### [What is expected]
A word-for-word transcription of the data below is required.

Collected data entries
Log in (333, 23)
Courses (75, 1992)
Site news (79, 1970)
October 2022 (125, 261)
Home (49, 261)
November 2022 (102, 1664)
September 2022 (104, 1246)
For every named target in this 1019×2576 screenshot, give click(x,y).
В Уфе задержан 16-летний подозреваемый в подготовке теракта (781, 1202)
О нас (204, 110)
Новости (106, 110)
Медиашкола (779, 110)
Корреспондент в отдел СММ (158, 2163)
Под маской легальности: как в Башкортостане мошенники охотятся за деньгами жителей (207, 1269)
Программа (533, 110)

### [Written solution]
Log in (333, 23)
Courses (75, 1992)
Site news (79, 1970)
October 2022 (125, 261)
Home (49, 261)
November 2022 (102, 1664)
September 2022 (104, 1246)
For every named target in this 1019×2576 screenshot, give click(x,y).
В Уфе задержан 16-летний подозреваемый в подготовке теракта (781, 1202)
О нас (204, 110)
Новости (106, 110)
Медиашкола (779, 110)
Корреспондент в отдел СММ (158, 2163)
Под маской легальности: как в Башкортостане мошенники охотятся за деньгами жителей (207, 1269)
Программа (533, 110)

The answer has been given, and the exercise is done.